Below, copy the records word for word, from the line with "Image resolution: width=1568 pixels, height=765" up to and including the line with "click(196, 98)".

● **EXCERPTED DATA**:
== == ==
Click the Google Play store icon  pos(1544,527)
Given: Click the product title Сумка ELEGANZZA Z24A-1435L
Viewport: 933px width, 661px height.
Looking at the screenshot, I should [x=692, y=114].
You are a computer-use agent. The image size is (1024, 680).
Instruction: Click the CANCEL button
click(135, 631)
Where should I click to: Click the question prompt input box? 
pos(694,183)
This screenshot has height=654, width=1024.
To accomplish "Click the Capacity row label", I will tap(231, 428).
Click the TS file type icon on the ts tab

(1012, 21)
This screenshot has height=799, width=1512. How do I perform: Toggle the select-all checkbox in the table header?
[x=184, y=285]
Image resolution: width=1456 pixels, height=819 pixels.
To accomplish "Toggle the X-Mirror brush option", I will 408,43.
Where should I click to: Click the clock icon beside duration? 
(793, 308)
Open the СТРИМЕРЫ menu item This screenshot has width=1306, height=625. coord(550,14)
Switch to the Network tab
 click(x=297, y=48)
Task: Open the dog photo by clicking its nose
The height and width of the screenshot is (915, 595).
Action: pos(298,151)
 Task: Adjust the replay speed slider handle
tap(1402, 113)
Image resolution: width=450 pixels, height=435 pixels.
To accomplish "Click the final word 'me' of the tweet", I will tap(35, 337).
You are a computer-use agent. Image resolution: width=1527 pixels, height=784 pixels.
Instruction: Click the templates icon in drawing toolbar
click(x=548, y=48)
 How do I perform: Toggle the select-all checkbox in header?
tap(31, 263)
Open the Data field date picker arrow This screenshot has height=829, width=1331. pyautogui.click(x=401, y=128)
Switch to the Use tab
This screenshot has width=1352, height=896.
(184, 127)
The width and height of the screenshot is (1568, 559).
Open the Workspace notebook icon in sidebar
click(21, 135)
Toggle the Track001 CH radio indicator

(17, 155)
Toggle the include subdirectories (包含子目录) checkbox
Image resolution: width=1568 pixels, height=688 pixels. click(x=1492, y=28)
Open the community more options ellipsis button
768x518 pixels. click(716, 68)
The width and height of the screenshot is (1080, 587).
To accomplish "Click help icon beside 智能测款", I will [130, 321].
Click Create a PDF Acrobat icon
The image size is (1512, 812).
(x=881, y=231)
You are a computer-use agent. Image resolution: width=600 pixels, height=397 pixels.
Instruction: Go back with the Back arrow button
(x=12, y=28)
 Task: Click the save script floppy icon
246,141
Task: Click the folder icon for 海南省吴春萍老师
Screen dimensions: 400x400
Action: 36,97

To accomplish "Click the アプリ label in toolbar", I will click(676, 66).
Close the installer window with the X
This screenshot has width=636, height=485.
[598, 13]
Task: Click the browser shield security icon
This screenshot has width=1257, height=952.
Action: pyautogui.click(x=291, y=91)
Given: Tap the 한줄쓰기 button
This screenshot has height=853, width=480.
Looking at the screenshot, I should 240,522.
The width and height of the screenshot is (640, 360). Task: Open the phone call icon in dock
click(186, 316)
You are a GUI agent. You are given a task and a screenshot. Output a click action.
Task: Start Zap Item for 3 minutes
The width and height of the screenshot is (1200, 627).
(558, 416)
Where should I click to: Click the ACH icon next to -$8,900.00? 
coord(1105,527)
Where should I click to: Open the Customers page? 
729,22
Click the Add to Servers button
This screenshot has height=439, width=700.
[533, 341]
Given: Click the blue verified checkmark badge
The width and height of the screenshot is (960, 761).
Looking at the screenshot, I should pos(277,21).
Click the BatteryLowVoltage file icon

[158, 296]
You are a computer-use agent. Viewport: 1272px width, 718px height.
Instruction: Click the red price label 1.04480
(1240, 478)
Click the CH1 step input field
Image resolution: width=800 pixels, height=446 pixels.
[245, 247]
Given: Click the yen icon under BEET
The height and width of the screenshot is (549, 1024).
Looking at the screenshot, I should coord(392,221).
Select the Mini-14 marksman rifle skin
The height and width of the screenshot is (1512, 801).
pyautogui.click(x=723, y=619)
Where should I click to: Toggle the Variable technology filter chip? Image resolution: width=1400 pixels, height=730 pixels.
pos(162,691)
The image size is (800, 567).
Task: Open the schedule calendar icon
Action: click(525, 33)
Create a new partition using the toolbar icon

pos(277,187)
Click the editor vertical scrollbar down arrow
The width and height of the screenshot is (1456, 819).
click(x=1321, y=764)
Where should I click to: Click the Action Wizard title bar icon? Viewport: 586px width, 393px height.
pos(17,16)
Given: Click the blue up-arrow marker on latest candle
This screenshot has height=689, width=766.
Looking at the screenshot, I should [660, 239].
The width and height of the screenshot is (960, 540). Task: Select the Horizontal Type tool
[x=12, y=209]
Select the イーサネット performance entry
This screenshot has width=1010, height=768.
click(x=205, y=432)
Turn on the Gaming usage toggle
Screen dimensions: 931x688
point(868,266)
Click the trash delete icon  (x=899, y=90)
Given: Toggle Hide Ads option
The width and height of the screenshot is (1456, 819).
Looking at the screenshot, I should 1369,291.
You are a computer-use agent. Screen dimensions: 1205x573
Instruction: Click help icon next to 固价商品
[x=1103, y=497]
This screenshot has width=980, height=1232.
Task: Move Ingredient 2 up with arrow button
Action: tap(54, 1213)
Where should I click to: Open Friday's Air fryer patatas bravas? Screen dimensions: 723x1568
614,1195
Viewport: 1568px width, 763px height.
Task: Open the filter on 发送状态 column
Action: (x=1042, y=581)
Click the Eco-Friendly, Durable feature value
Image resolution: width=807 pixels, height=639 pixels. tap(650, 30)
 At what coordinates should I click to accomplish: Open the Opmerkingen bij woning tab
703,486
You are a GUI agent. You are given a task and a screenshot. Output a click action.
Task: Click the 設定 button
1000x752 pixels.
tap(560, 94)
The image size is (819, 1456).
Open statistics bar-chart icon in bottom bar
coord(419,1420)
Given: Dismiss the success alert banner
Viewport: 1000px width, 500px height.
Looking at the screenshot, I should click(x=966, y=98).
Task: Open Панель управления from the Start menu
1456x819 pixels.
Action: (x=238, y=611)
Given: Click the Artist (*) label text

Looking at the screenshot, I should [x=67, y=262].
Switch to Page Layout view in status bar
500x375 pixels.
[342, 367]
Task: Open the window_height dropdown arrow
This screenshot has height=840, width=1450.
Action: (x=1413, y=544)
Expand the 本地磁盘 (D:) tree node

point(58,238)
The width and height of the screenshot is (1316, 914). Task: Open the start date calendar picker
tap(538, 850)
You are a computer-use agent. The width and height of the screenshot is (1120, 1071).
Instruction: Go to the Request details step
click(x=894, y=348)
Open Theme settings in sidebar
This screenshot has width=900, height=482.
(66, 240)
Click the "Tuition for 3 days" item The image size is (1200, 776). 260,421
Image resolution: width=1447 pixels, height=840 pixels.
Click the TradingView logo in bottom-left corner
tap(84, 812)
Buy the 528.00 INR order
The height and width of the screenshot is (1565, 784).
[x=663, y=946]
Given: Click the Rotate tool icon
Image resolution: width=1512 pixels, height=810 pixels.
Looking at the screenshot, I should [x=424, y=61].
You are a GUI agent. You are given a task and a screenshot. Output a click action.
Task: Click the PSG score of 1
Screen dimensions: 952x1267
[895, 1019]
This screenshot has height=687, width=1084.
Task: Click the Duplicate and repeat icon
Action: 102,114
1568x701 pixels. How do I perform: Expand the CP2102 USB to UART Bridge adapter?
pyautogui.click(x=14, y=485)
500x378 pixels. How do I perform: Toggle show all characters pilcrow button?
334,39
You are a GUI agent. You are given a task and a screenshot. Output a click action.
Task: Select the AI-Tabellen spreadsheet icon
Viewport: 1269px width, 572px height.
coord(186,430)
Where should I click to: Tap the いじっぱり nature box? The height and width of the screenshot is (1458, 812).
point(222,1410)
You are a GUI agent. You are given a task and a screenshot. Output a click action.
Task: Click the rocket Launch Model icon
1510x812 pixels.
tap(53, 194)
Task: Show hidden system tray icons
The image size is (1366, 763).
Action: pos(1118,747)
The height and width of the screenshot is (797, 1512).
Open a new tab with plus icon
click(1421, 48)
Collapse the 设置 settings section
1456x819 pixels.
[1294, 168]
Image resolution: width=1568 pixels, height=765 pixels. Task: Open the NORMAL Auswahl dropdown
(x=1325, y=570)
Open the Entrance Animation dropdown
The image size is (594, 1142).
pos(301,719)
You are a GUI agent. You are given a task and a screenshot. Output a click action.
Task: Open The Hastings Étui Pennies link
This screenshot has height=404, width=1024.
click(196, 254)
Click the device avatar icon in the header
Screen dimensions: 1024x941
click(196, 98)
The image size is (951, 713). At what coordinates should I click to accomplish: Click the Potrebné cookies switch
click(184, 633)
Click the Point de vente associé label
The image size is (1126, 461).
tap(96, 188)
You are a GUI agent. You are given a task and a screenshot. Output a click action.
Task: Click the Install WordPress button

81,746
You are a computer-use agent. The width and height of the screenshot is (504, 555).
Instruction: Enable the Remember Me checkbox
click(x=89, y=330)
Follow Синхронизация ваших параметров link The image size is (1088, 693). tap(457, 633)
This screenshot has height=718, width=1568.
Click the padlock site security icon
== == ==
● **EXERCISE SOLUTION**:
Image resolution: width=1568 pixels, height=765 pixels. Task: Open the NORMAL Auswahl dropdown
(x=1325, y=570)
Open the Entrance Animation dropdown
The image size is (594, 1142).
pos(301,719)
You are a GUI agent. You are given a task and a screenshot. Output a click action.
Task: Open The Hastings Étui Pennies link
This screenshot has height=404, width=1024.
click(196, 254)
Click the device avatar icon in the header
Screen dimensions: 1024x941
click(196, 98)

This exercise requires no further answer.